▶ Stored entries:
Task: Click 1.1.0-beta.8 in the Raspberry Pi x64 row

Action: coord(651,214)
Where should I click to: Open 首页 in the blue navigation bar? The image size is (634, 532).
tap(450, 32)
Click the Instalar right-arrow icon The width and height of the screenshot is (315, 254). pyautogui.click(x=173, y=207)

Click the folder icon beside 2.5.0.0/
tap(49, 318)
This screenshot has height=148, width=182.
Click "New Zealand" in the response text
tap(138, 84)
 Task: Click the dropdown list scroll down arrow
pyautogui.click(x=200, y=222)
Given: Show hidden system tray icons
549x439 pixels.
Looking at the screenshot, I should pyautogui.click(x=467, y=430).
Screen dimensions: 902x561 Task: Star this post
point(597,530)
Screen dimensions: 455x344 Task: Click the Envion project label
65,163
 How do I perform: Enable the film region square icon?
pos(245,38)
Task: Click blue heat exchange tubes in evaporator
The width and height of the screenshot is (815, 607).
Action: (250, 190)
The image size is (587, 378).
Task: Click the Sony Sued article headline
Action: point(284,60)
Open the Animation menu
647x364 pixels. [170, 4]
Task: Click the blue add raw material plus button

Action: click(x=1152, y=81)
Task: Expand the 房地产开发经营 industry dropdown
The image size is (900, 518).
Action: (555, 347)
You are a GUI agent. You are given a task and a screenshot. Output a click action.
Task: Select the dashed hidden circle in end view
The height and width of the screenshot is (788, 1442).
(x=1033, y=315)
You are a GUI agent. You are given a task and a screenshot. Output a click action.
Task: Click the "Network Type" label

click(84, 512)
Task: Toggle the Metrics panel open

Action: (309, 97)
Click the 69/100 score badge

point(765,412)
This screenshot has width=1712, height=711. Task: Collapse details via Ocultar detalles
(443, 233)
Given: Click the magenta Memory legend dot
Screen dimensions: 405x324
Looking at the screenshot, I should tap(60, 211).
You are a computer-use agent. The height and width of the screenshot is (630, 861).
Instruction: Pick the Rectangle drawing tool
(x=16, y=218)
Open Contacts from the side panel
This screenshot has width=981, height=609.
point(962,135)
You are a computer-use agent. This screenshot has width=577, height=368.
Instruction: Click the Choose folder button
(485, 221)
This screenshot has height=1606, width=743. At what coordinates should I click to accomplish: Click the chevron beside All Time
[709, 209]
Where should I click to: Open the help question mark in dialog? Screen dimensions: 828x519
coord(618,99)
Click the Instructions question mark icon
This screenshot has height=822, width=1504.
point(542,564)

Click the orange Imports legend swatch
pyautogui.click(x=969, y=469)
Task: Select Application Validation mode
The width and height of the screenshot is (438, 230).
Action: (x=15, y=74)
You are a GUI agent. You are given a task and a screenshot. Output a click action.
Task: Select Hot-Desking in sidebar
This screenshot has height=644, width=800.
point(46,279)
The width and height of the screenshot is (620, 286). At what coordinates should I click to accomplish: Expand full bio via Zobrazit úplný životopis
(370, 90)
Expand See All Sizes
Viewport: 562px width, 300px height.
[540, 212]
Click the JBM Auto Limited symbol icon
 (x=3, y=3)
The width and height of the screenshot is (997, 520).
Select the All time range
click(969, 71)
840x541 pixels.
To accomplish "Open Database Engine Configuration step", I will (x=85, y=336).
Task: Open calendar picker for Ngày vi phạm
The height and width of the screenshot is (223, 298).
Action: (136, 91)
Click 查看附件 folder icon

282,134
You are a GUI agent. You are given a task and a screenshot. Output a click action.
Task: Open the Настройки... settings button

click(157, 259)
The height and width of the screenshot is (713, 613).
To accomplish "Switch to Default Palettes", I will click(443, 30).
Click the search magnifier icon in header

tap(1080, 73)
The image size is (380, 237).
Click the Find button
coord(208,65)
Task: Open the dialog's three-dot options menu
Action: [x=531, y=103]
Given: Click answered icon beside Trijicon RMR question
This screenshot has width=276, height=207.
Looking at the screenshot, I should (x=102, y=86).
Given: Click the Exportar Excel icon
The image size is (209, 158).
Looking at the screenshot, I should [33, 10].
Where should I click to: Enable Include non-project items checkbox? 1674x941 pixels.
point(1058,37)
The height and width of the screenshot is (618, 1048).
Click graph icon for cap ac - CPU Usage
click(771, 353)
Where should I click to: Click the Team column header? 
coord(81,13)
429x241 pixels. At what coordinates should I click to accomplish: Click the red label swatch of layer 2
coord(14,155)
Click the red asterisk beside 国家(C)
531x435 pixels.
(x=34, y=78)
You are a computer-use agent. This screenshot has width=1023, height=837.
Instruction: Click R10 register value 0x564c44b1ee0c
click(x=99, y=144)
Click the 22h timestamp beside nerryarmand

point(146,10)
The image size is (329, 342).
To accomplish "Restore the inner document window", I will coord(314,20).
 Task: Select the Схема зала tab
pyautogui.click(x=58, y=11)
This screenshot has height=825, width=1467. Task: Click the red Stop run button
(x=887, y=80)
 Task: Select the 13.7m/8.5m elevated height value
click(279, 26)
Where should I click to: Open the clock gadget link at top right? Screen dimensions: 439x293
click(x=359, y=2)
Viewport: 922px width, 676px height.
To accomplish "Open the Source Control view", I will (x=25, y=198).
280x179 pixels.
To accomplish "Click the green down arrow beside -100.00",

▶ THE PROBLEM: Reproduce all the records above, swapping every occurrence of "Screen dimensions" for "Display size" and leaving everything else unchanged.

▶ ANSWER BELOW:
Task: Click 1.1.0-beta.8 in the Raspberry Pi x64 row

Action: coord(651,214)
Where should I click to: Open 首页 in the blue navigation bar? The image size is (634, 532).
tap(450, 32)
Click the Instalar right-arrow icon The width and height of the screenshot is (315, 254). pyautogui.click(x=173, y=207)

Click the folder icon beside 2.5.0.0/
tap(49, 318)
This screenshot has height=148, width=182.
Click "New Zealand" in the response text
tap(138, 84)
 Task: Click the dropdown list scroll down arrow
pyautogui.click(x=200, y=222)
Given: Show hidden system tray icons
549x439 pixels.
Looking at the screenshot, I should pyautogui.click(x=467, y=430).
Display size: 902x561 Task: Star this post
point(597,530)
Display size: 455x344 Task: Click the Envion project label
65,163
 How do I perform: Enable the film region square icon?
pos(245,38)
Task: Click blue heat exchange tubes in evaporator
The width and height of the screenshot is (815, 607).
Action: (250, 190)
The image size is (587, 378).
Task: Click the Sony Sued article headline
Action: point(284,60)
Open the Animation menu
647x364 pixels. [170, 4]
Task: Click the blue add raw material plus button

Action: click(x=1152, y=81)
Task: Expand the 房地产开发经营 industry dropdown
The image size is (900, 518).
Action: (555, 347)
You are a GUI agent. You are given a task and a screenshot. Output a click action.
Task: Select the dashed hidden circle in end view
The height and width of the screenshot is (788, 1442).
(x=1033, y=315)
You are a GUI agent. You are given a task and a screenshot. Output a click action.
Task: Click the "Network Type" label

click(84, 512)
Task: Toggle the Metrics panel open

Action: (309, 97)
Click the 69/100 score badge

point(765,412)
This screenshot has width=1712, height=711. Task: Collapse details via Ocultar detalles
(443, 233)
Given: Click the magenta Memory legend dot
Display size: 405x324
Looking at the screenshot, I should tap(60, 211).
You are a computer-use agent. The height and width of the screenshot is (630, 861).
Instruction: Pick the Rectangle drawing tool
(x=16, y=218)
Open Contacts from the side panel
This screenshot has width=981, height=609.
point(962,135)
You are a computer-use agent. This screenshot has width=577, height=368.
Instruction: Click the Choose folder button
(485, 221)
This screenshot has height=1606, width=743. At what coordinates should I click to accomplish: Click the chevron beside All Time
[709, 209]
Where should I click to: Open the help question mark in dialog? Display size: 828x519
coord(618,99)
Click the Instructions question mark icon
This screenshot has height=822, width=1504.
point(542,564)

Click the orange Imports legend swatch
pyautogui.click(x=969, y=469)
Task: Select Application Validation mode
The width and height of the screenshot is (438, 230).
Action: (x=15, y=74)
You are a GUI agent. You are given a task and a screenshot. Output a click action.
Task: Select Hot-Desking in sidebar
This screenshot has height=644, width=800.
point(46,279)
The width and height of the screenshot is (620, 286). At what coordinates should I click to accomplish: Expand full bio via Zobrazit úplný životopis
(370, 90)
Expand See All Sizes
Viewport: 562px width, 300px height.
[540, 212]
Click the JBM Auto Limited symbol icon
 (x=3, y=3)
The width and height of the screenshot is (997, 520).
Select the All time range
click(969, 71)
840x541 pixels.
To accomplish "Open Database Engine Configuration step", I will (x=85, y=336).
Task: Open calendar picker for Ngày vi phạm
The height and width of the screenshot is (223, 298).
Action: (136, 91)
Click 查看附件 folder icon

282,134
You are a GUI agent. You are given a task and a screenshot. Output a click action.
Task: Open the Настройки... settings button

click(157, 259)
The height and width of the screenshot is (713, 613).
To accomplish "Switch to Default Palettes", I will click(443, 30).
Click the search magnifier icon in header

tap(1080, 73)
The image size is (380, 237).
Click the Find button
coord(208,65)
Task: Open the dialog's three-dot options menu
Action: [x=531, y=103]
Given: Click answered icon beside Trijicon RMR question
This screenshot has width=276, height=207.
Looking at the screenshot, I should (x=102, y=86).
Given: Click the Exportar Excel icon
The image size is (209, 158).
Looking at the screenshot, I should [33, 10].
Where should I click to: Enable Include non-project items checkbox? 1674x941 pixels.
point(1058,37)
The height and width of the screenshot is (618, 1048).
Click graph icon for cap ac - CPU Usage
click(771, 353)
Where should I click to: Click the Team column header? 
coord(81,13)
429x241 pixels. At what coordinates should I click to accomplish: Click the red label swatch of layer 2
coord(14,155)
Click the red asterisk beside 国家(C)
531x435 pixels.
(x=34, y=78)
You are a computer-use agent. This screenshot has width=1023, height=837.
Instruction: Click R10 register value 0x564c44b1ee0c
click(x=99, y=144)
Click the 22h timestamp beside nerryarmand

point(146,10)
The image size is (329, 342).
To accomplish "Restore the inner document window", I will coord(314,20).
 Task: Select the Схема зала tab
pyautogui.click(x=58, y=11)
This screenshot has height=825, width=1467. Task: Click the red Stop run button
(x=887, y=80)
 Task: Select the 13.7m/8.5m elevated height value
click(279, 26)
Where should I click to: Open the clock gadget link at top right? Display size: 439x293
click(x=359, y=2)
Viewport: 922px width, 676px height.
To accomplish "Open the Source Control view", I will (x=25, y=198).
280x179 pixels.
To accomplish "Click the green down arrow beside -100.00",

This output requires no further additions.